**Yapılacaklar:**
**1)** Çay saati yazısında "Bugün de o günlerden" ile "hayal kırıklığına uğradı..." arasındaki bölümü, bu ikisi de dahil olmak üzere, "kedi hastası" yerine "kedi meraklısı" koyarak değiştirin ve yeniden yazın.
**2)** Çay saati yazısında adı geçen teyzelerin adlarını sıralayın.

Wednesday, September 14, 2005

ÇAY SAATİ


Ben küçükken annem çalıştığı için en çok arkadaşlarımın anneleriyle gittiği misafirlikler ve oralardaki beş çaylarına özenirdim. Onlar hep bir komşuda toplanır, anneler içeride otururken çocuklar oynar sonra da çaylar içilir, pastalar, börekler yenirdi. Hem anneleri yanlarında, hem arkadaşlarıyla beraberler hem de güzel şeyler yiyorlar derdim hep, içim giderdi. O yüzden de bir dönem bana "büyüyünce ne olacaksın" diye sorduklarında "ev hanımı" derdim.
Şimdi çalışıyorum ama beş çaylarını da zaman zaman vakit bulduğumda sevdiklerimle paylaşıyorum.
Bugün de o günlerden biriydi... Almanyadan gelen Ünzile Teyzemin de burada olmasını fırsat bilip, bugün işi astım ve hep beraber benim en küçücük Güler Teyzem' in evinde toplandık. Duru, Kıymet, ben, annem, en büyük teyzem Yüksel, Ünzile Teyzem ve Durunun babaannesi Vici (asıl adı Vicdan). Aslında uzun zamandır Güler Teyzeme gitmek istiyordum Duruyla; BUBU yani onların kedisini tanıştırmak için. Malum benimki kedi hastası, çöplerin dibinden ayrılmıyor kedileri görünce. Bari biraz daha hijyenik olsun dedik ve bugün gittik Bubu yu sevmeye...Ama Bubu Durudan çok korktu hep kaçtı, zavallı Duru hayal kırıklığına uğradı...

**Kayıtlı bilgiler:**
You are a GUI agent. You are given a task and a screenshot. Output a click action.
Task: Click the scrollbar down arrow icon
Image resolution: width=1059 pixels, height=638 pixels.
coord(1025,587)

**Cevaplar:**
**1)**
Bugün de o günlerden biriydi... Almanyadan gelen Ünzile Teyzemin de burada olmasını fırsat bilip, bugün işi astım ve hep beraber benim en küçücük Güler Teyzem' in evinde toplandık. Duru, Kıymet, ben, annem, en büyük teyzem Yüksel, Ünzile Teyzem ve Durunun babaannesi Vici (asıl adı Vicdan). Aslında uzun zamandır Güler Teyzeme gitmek istiyordum Duruyla; BUBU yani onların kedisini tanıştırmak için. Malum benimki kedi meraklısı, çöplerin dibinden ayrılmıyor kedileri görünce. Bari biraz daha hijyenik olsun dedik ve bugün gittik Bubu yu sevmeye...Ama Bubu Durudan çok korktu hep kaçtı, zavallı Duru hayal kırıklığına uğradı...

**2)** Ünzile, Güler, Yüksel